Sam de Grand

Personal information
- Date of birth: 5 October 2004 (age 21)
- Place of birth: 's-Hertogenbosch, Netherlands
- Height: 1.78 m (5 ft 10 in)
- Position: Left-back

Team information
- Current team: AZ
- Number: 13

Youth career
- 2009–2013: OH Leuven
- 2013–2016: Anderlecht
- 2016–2022: Genk

Senior career*
- Years: Team / Apps / (Gls)
- 2022–2023: Jong Genk / 2 / (0)
- 2023–2026: Lommel / 73 / (3)
- 2026–: AZ / 0 / (0)
- 2026–: Jong AZ / 3 / (0)

International career^{‡}
- 2022: Netherlands U18 / 1 / (1)
- 2025–: Netherlands U21 / 2 / (0)

= Sam de Grand =

Dutch footballer (born 2004)

Sam de Grand (born 5 October 2004) is a Dutch professional footballer who plays as a left-back for club AZ.

==Early life==
De Grand was born on 5 October 2004 in 's-Hertogenbosch, Netherlands. When he was one month old, his family relocated to Leuven, Belgium, after his father took up a position at Canon, and he grew up there.

==Club career==
===Early years===
De Grand began his youth career at OH Leuven, the club local to where he grew up, before joining the academy of Anderlecht.

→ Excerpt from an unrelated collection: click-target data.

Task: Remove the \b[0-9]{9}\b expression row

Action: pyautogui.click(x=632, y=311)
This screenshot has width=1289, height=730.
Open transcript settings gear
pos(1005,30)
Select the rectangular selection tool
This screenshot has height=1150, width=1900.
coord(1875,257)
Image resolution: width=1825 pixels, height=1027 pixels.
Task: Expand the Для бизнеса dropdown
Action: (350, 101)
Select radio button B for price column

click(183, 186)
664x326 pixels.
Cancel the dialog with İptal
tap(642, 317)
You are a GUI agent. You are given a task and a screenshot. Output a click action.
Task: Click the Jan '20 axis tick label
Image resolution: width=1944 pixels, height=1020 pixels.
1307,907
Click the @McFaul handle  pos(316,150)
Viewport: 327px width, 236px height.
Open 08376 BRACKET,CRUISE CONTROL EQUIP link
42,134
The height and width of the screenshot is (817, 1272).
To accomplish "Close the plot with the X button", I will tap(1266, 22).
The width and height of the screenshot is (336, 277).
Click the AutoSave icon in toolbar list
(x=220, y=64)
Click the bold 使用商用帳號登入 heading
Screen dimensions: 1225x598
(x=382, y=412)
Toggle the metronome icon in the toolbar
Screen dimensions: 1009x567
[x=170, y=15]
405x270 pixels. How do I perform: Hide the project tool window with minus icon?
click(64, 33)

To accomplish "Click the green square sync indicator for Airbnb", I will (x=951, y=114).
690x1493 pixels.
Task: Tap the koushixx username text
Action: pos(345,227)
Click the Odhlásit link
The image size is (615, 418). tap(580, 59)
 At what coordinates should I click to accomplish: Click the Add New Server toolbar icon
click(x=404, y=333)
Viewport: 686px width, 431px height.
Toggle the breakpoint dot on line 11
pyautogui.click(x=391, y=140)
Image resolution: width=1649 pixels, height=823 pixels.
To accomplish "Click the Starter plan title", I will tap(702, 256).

In 2017, at the age of 12, he joined Genk, where he progressed through the youth ranks, represented the club in the UEFA Youth League, and made his professional debut for Jong Genk in the Challenger Pro League in 2022. He described the transition from Genk's reserves to first-team football as having been difficult, with limited opportunities leading him to seek a move.

===Lommel===
On 31 January 2023, De Grand joined Lommel in the Challenger Pro League. Having made only six league appearances in the second half of his debut season, he grew into a regular starter during the 2023–24 season, though a knee injury in April 2024 cut short his campaign. He extended his contract until June 2028 in May 2024, despite reported interest from clubs in the Eredivisie, and by the 2025–26 season had become near ever-present at left back, starting almost every match in Lommel's push for promotion.

===AZ===
On 26 July 2026, De Grand signed a four-year contract with Eredivisie club AZ.

==International career==
De Grand made his first international appearance for the Netherlands under-18 in 2022, scoring in his only cap at that level.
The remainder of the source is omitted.